BACKGROUND: Acetyl tributyl citrate (ATBC) may have adverse effects on liver health; however, the underlying mechanisms and pathophysiology remain unclear. The objective of this study was to elucidate the complex effects of ATBC on the liver and to determine the underlying molecular mechanisms by which environmental pollutants affect the disease process. METHODS: We used network toxicology and molecular docking techniques to analyze potential targets and mechanisms of liver injury caused by ATBC plasticizer. Potential targets associated with ATBC exposure and liver injury were identified by using ChEMBL, STITCH, GeneCards and OMIM databases. Enrichment analysis was performed using the DAVID database (https://david.ncifcrf.gov/) to identify biological pathways associated with these genes. Finally, transcription quantitative polymerase chain reaction, CCK-8 assay, Western blot, and immunofluorescence staining were used to assess the effect of candidate potential targets on liver injury. RESULTS: A total of 74 common targets associated with ATBC and liver injury were obtained. Enrichment analysis emphasized the association between these plastocyanin-targeted genes and the apoptotic pathway, suggesting that plastocyanin has a broad impact on cell survival.
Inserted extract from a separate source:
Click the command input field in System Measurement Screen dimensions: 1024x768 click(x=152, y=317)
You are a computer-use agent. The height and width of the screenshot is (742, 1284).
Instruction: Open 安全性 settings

Moreover, molecular docking analysis demonstrated that ATBC exhibited a specific binding affinity for TNF-α, thereby suggesting that TNF-α plays a pivotal role in the regulation of liver damage pathogenesis. In vitro experiments further validated the expression of this molecule with the apoptosis marker molecules BAX and Bcl2 in ATBC-induced liver injury. CONCLUSION: The study suggests that TNF-α is involved in the process of ATBC-induced liver damage and may be related to cell apoptosis.